## TASK DESCRIPTION
Copy exactly the lines from the one containing "Where should I click to: Maximize" through the last line of the records below, including both, and leave out any pictures.

## EXCERPTED DATA
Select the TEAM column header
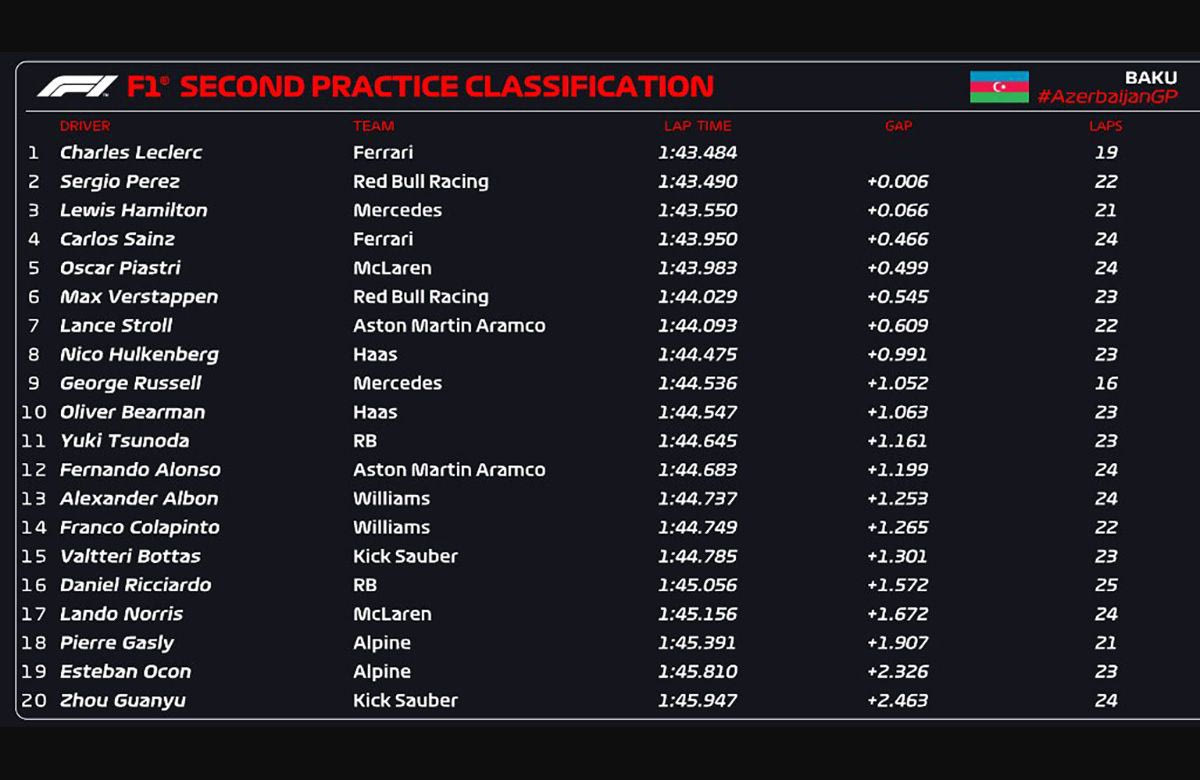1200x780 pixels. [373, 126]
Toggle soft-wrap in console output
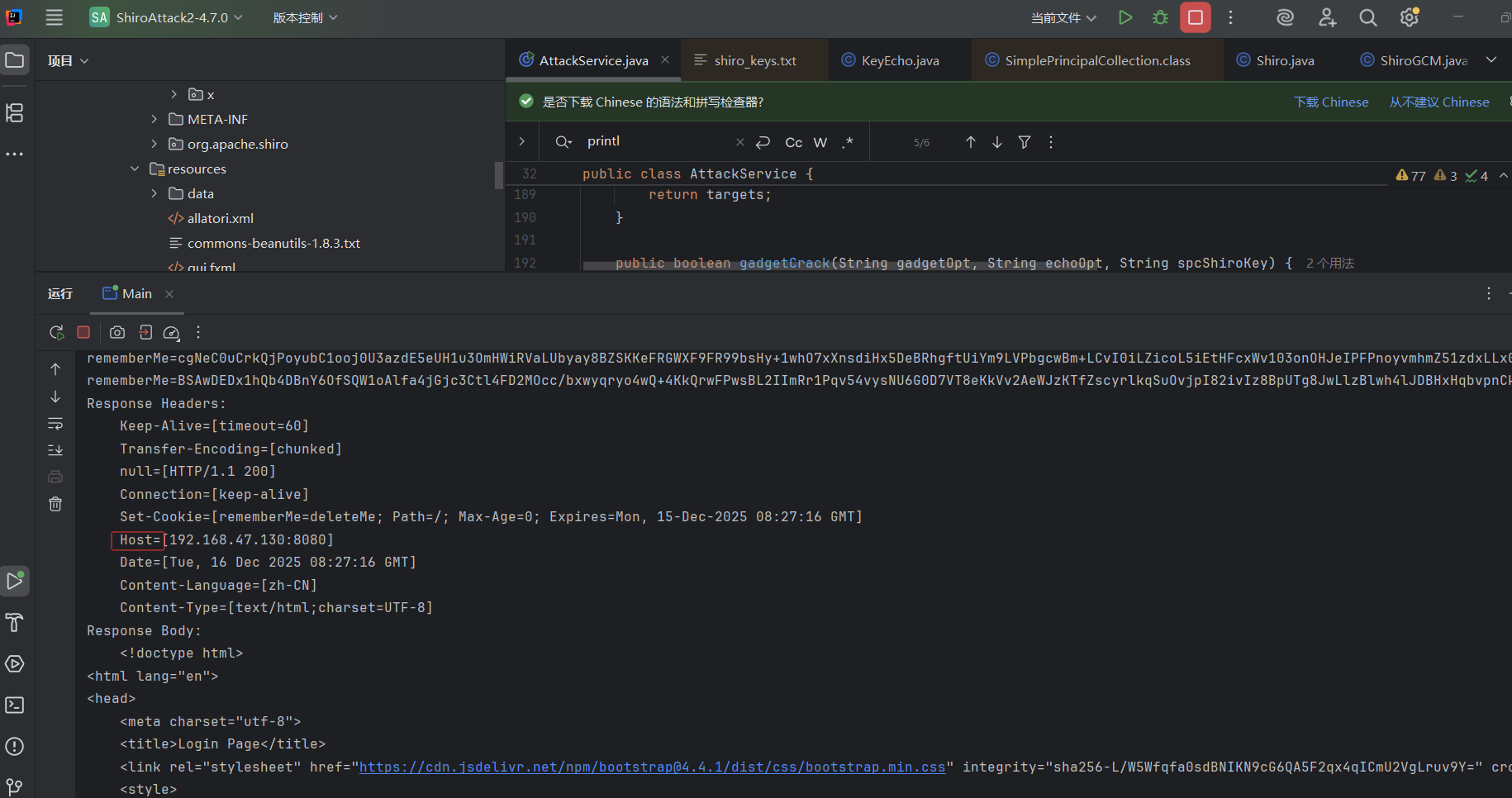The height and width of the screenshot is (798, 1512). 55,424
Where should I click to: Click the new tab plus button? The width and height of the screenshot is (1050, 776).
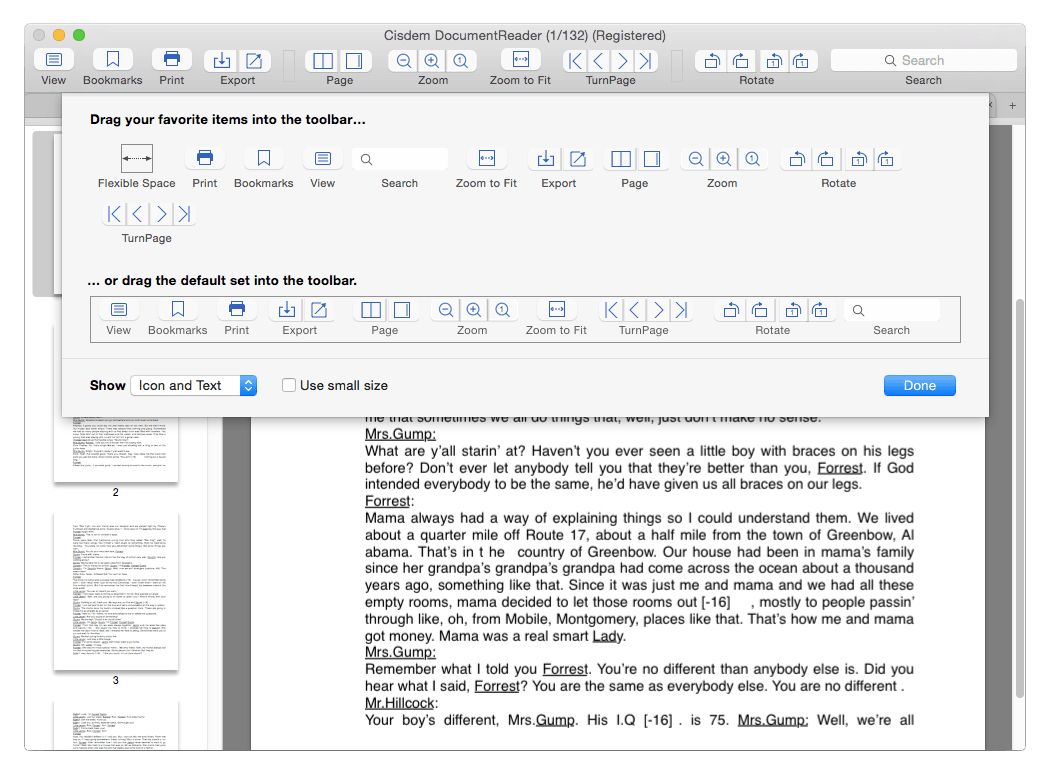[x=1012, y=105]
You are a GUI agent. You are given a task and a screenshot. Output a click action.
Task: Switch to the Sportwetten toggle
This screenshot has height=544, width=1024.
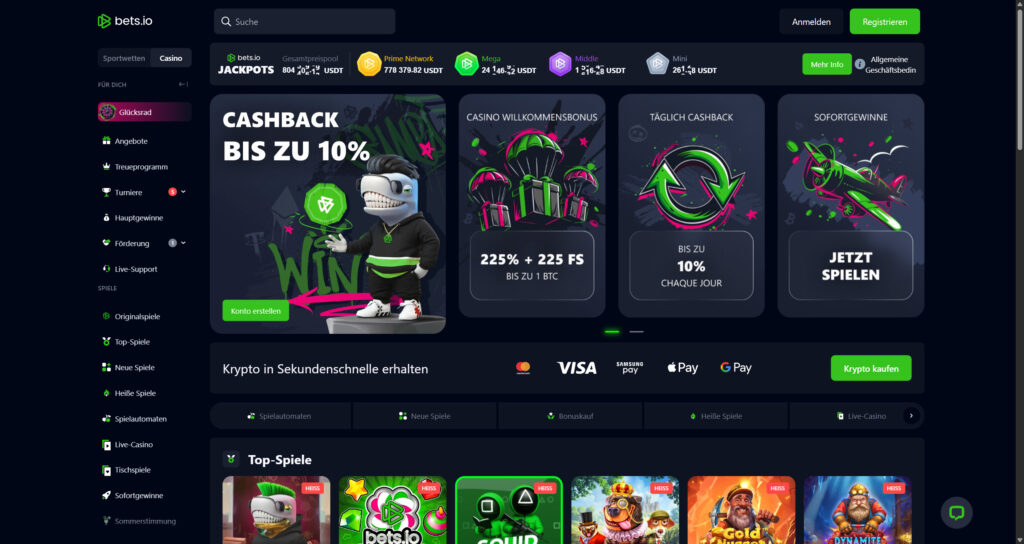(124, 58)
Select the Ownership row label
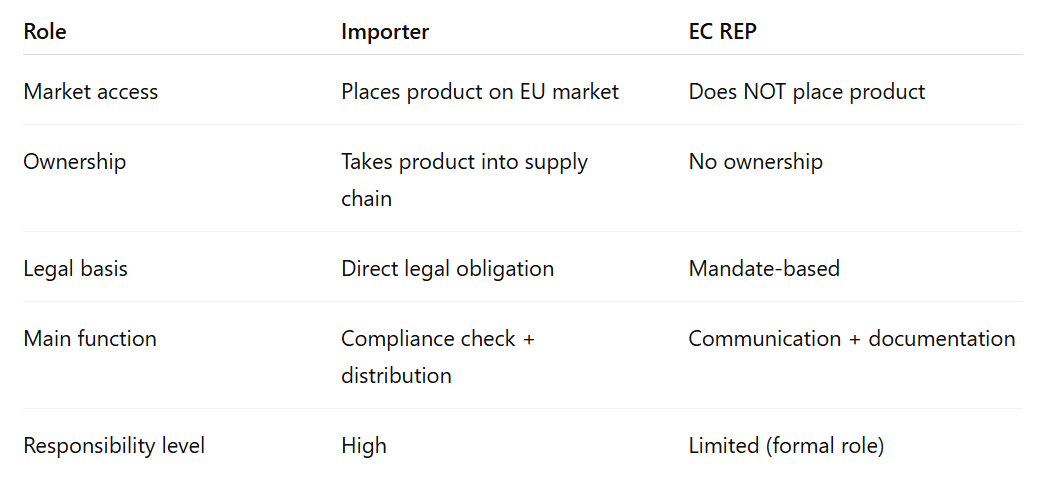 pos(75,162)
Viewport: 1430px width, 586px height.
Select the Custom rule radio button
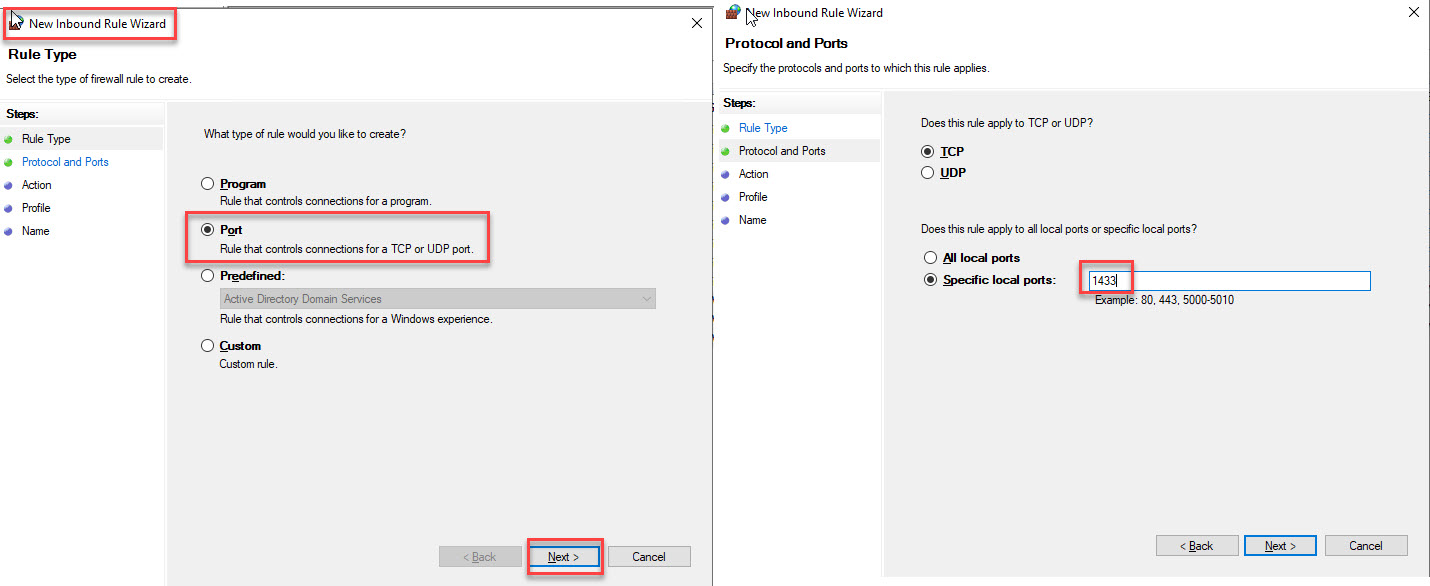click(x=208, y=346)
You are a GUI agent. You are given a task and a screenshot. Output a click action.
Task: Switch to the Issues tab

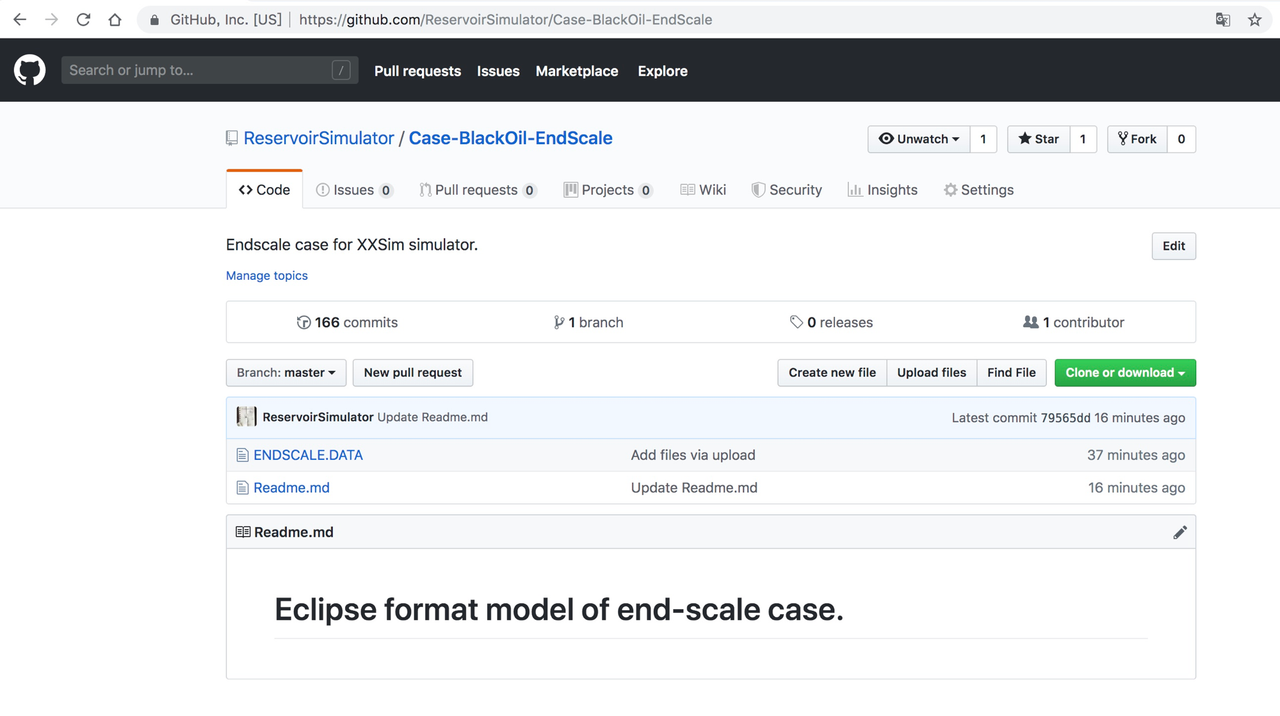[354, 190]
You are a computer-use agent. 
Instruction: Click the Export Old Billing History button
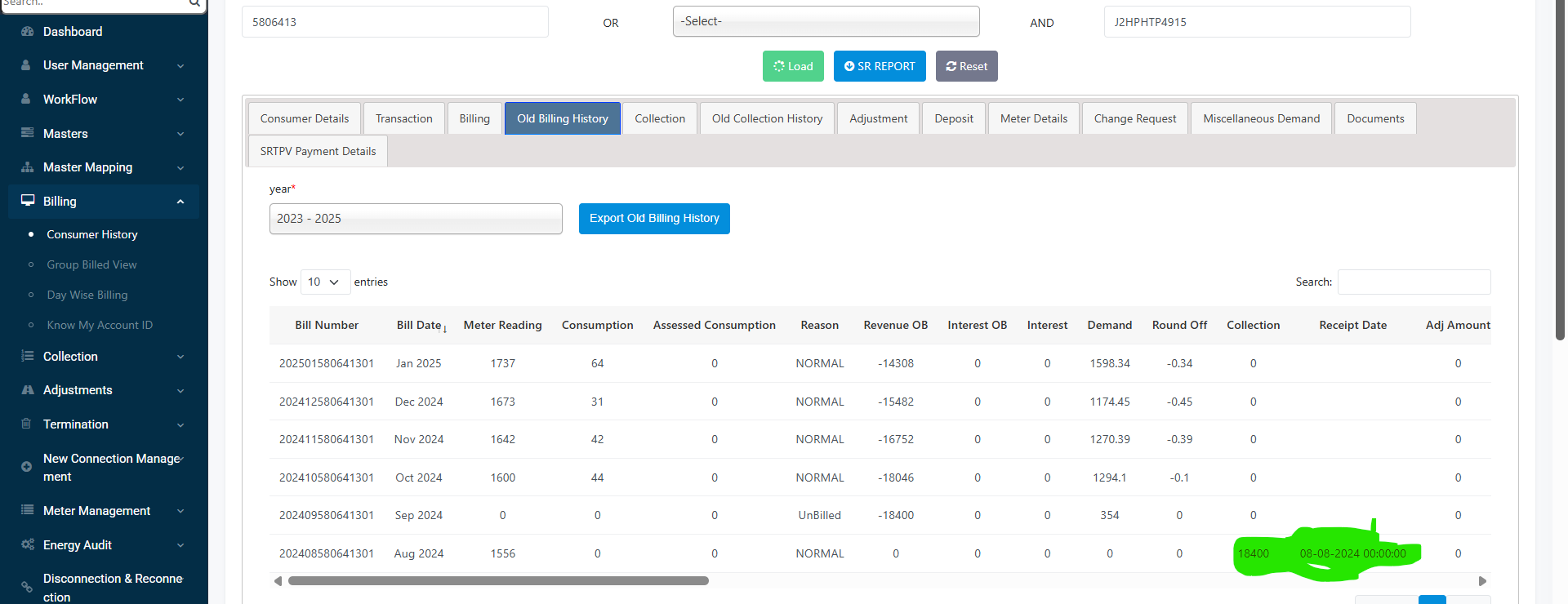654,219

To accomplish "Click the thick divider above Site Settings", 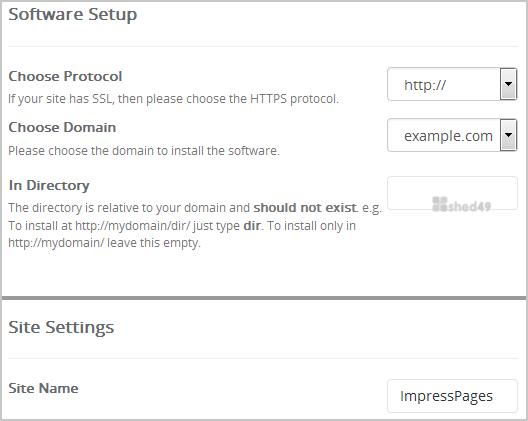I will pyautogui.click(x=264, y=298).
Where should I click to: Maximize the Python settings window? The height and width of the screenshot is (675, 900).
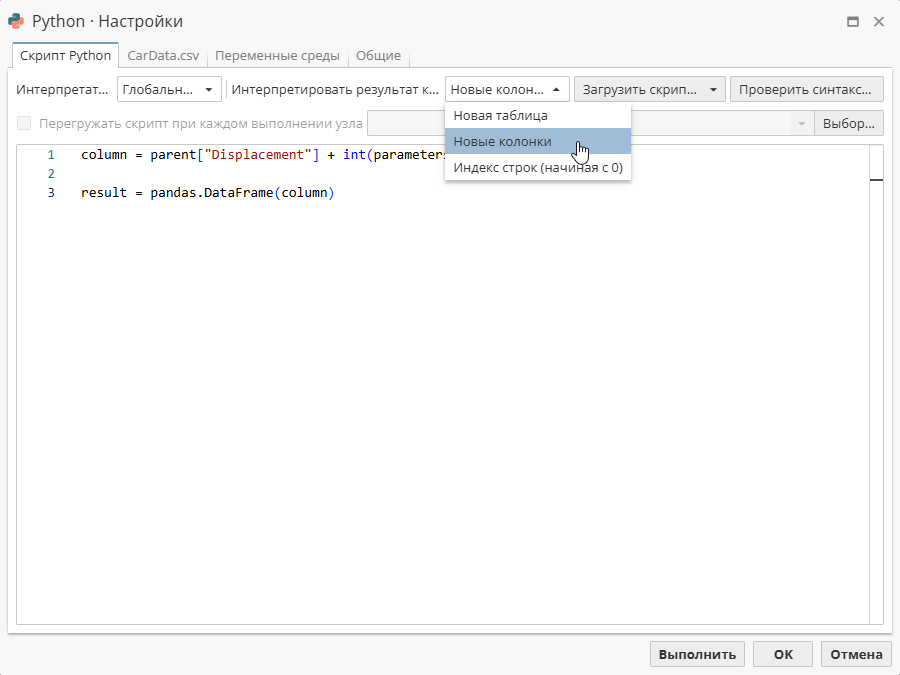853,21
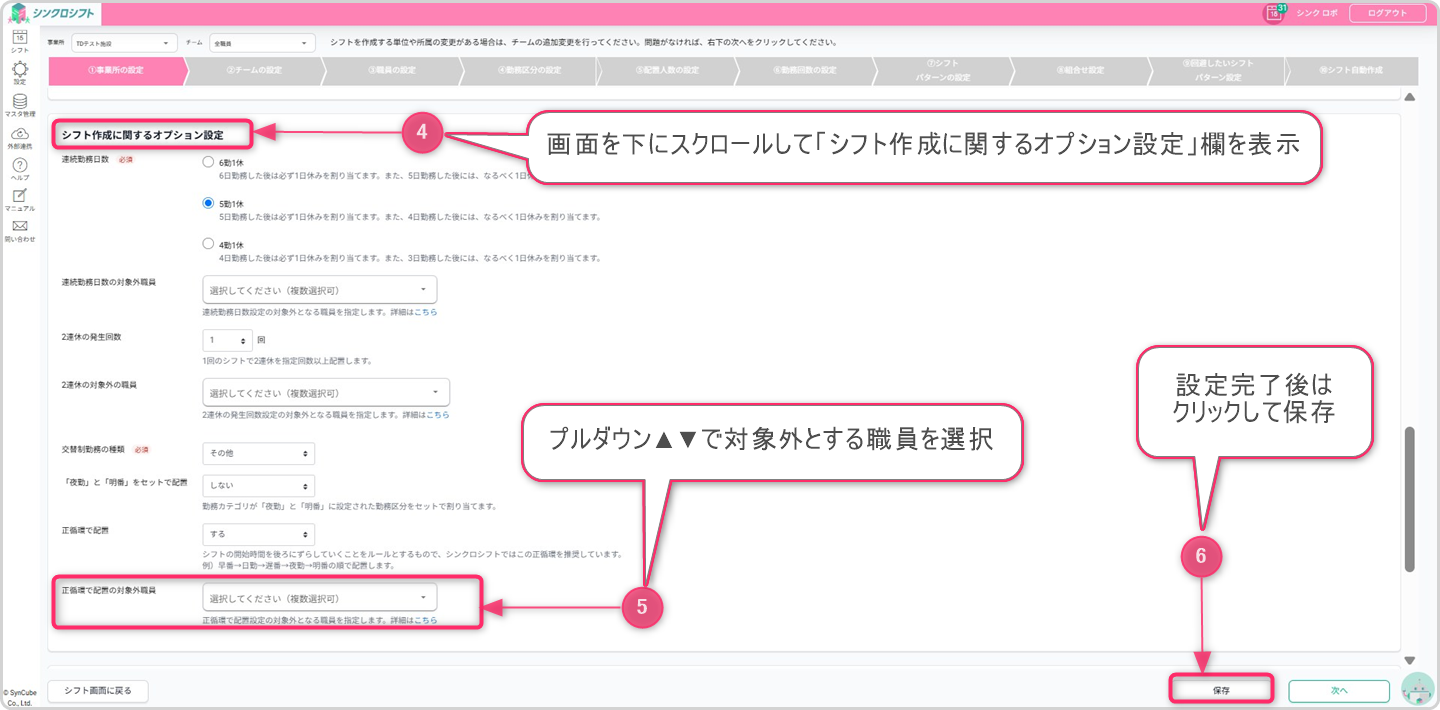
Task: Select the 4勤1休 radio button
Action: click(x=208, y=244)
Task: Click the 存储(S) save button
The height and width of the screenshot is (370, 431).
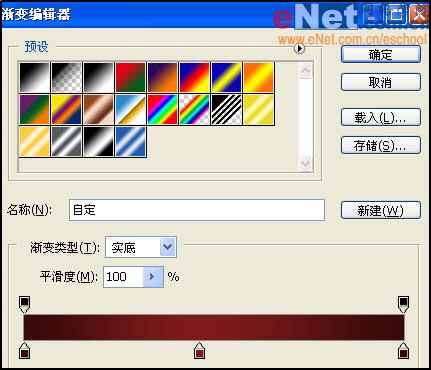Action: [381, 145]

## RESPONSE AREA
Where should I click to: Maximize the Python settings window? The height and width of the screenshot is (675, 900).
853,21
Task: Select the 4勤1休 radio button
Action: click(x=208, y=244)
Task: Click the 存储(S) save button
The height and width of the screenshot is (370, 431).
Action: [381, 145]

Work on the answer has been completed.